Television New Zealand bosses this week announce annual results expected to reflect a tough advertising market and tight finances.
Yet the broadcaster may not try to recover $200,000 of public money caught up in the February 26 receivership and restructuring of a longtime supplier, Ninox Television.
Ninox has been one of New Zealand's most prolific programme-makers and under its producer and managing director David Baldock it made hits like Sensing Murder, Location Location, Location and Mitre 10 Dream Home.
Last year TVNZ commissioned Ninox to make a four-part documentary series Double Lives and allocated $750,000 of taxpayer funds.
TVNZ says it paid $488,000 to make the show - about people who led double lives - in advance because it was made on short notice. According to TVNZ figures, it paid around $280,000 for one episode that it had to rework and on research for three episodes that were never made.
TVNZ says it is comfortable this spending was accounted for.

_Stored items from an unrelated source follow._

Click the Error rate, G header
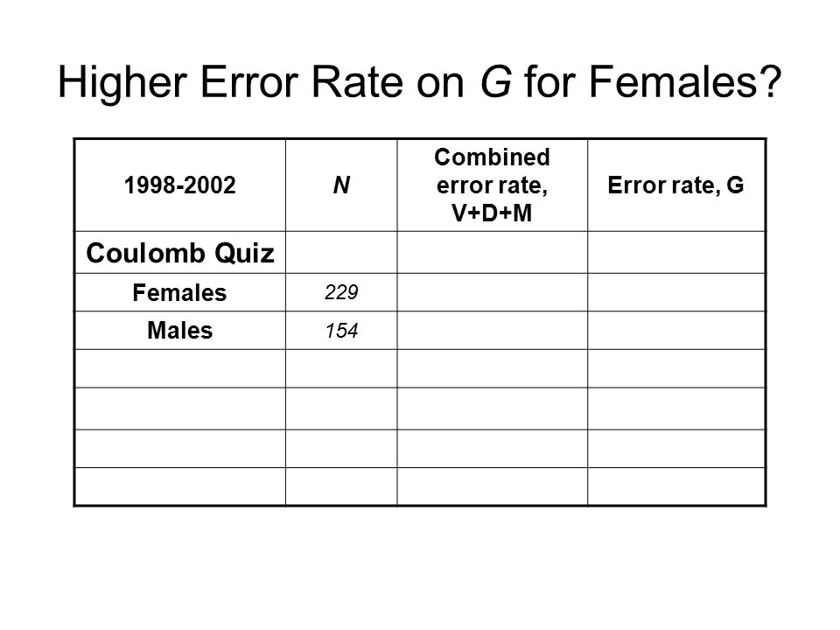The image size is (840, 630). (676, 186)
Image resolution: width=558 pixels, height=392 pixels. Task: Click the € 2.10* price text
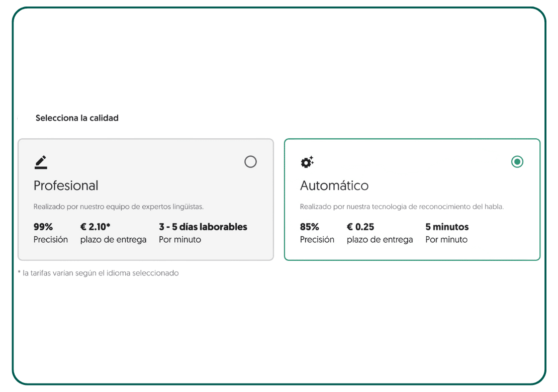[95, 227]
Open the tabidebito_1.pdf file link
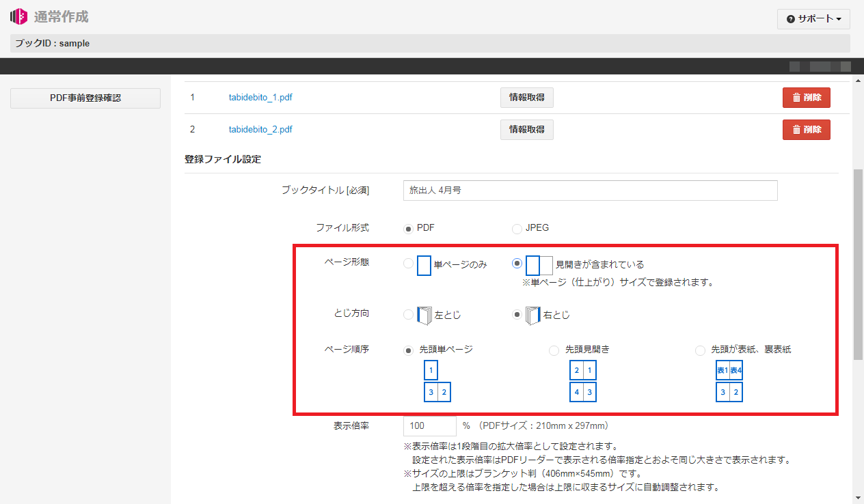Image resolution: width=864 pixels, height=504 pixels. coord(260,98)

But TVNZ said that the remaining amount "about $200,000" of public money was among $1,051,300 owed to unsecured creditors.

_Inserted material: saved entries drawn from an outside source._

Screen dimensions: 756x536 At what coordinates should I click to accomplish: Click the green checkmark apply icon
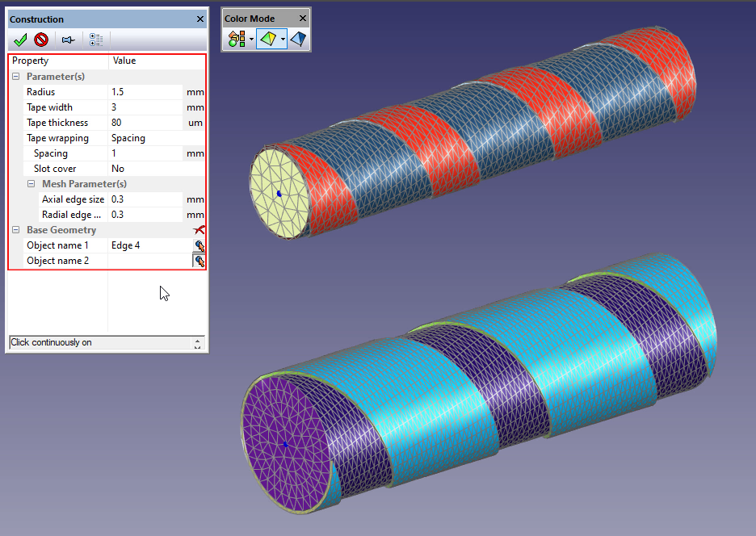coord(21,40)
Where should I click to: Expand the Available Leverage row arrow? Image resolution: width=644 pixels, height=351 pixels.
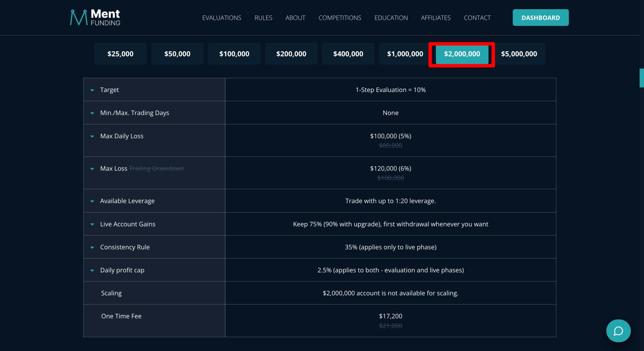pos(92,201)
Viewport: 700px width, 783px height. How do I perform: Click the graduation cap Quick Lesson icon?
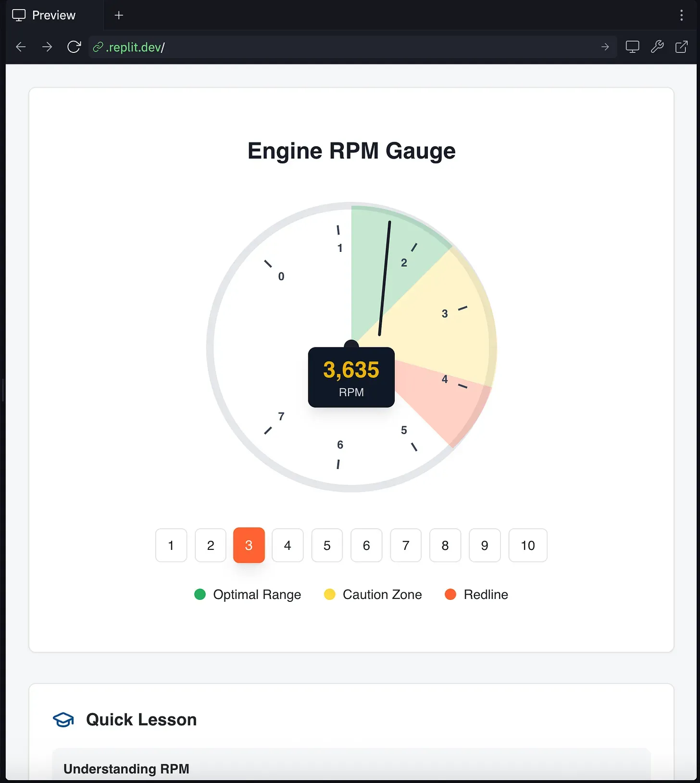[x=63, y=720]
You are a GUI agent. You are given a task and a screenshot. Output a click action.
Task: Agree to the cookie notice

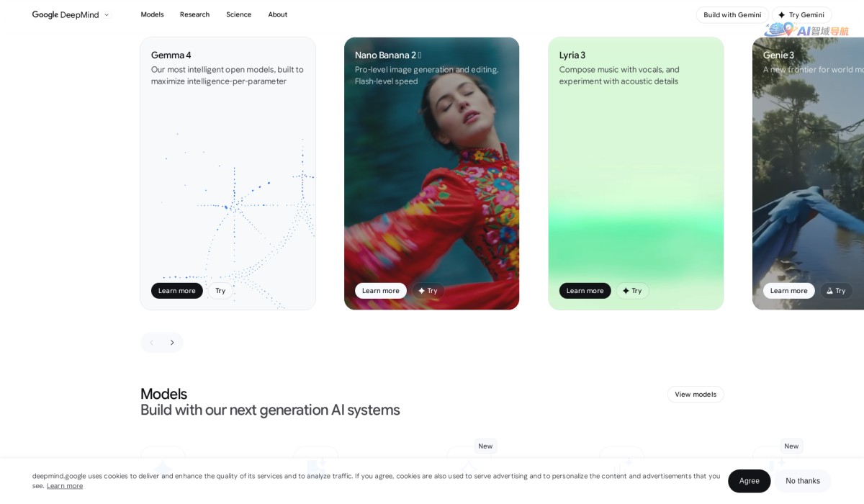(x=750, y=481)
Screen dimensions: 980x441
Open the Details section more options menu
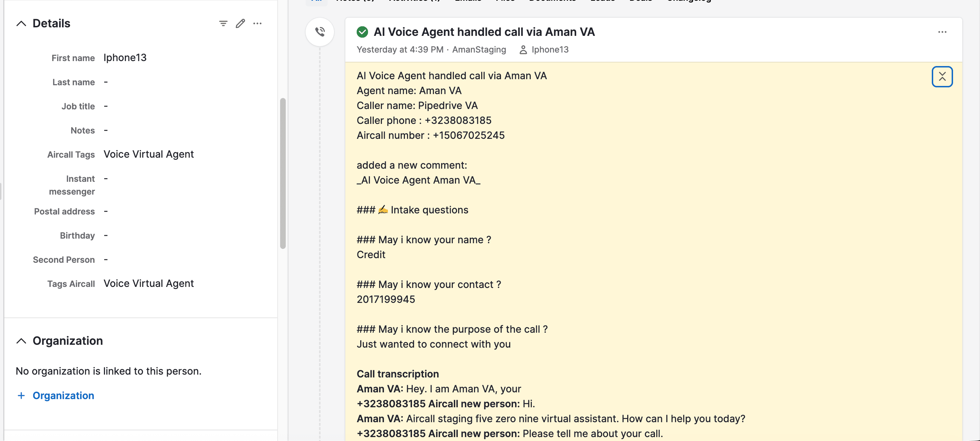(258, 24)
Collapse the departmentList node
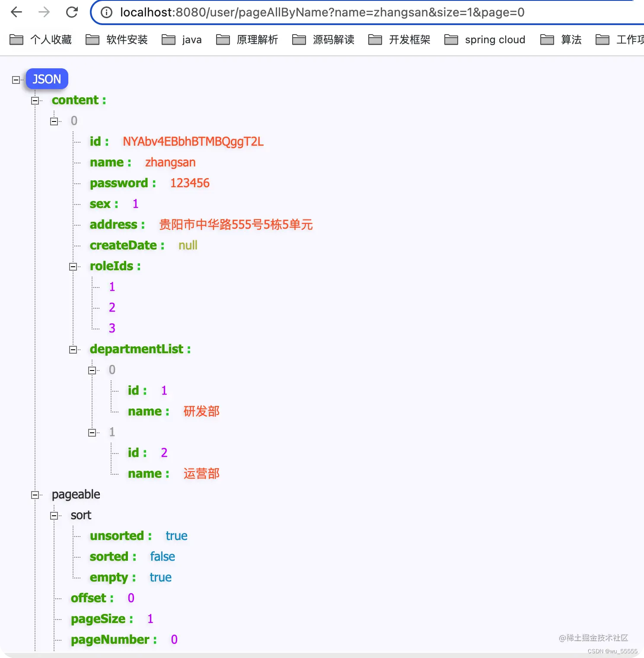Image resolution: width=644 pixels, height=658 pixels. click(73, 349)
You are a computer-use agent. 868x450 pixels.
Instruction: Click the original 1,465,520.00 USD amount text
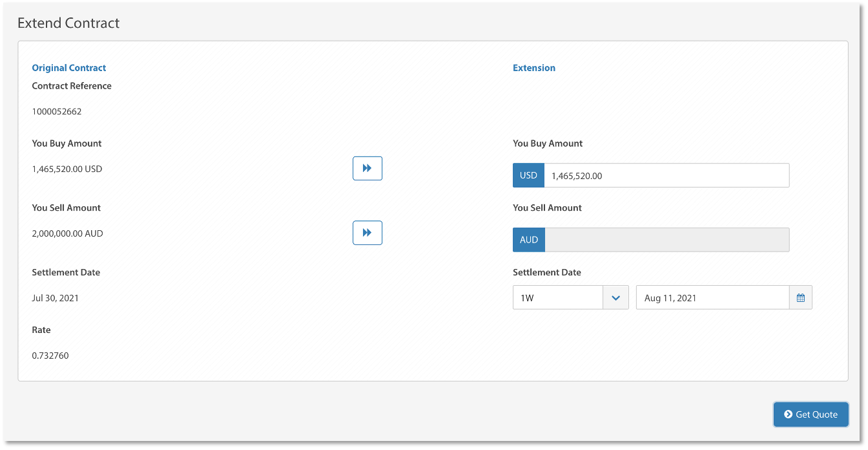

Ninox went into receivership on February 26 and its name was changed to NTV Limited ( in receivership) under receivers at PKF Corporate Recovery and Insolvency.
Ninox was placed in receivership at the behest of the company's major backer, Gary Hannam.
The PKF receivers' first report said "it appears that the lack of agreement amongst various directors and shareholders on various issues led to a breakdown in the governance of the company."
TVNZ spokeswoman Megan Richards said the broadcaster was making claim with the NTV Receivers PKF Corporate Recovery and Insolvency.
"But the reality is that we will be well down the line of creditors."
"We are also considering whether legal action is open to us, and whether the outcome would justify the expenses involved," she said.
While tiny compared with TVNZ's production budget, the loss of $200,000 of public money was only revealed after queries by the Business Herald.
TVNZ says it handed over the last cash to Ninox in December 2008.
TVNZ is standing by its oversight of public money saying the non-delivery of funded shows was extremely rare.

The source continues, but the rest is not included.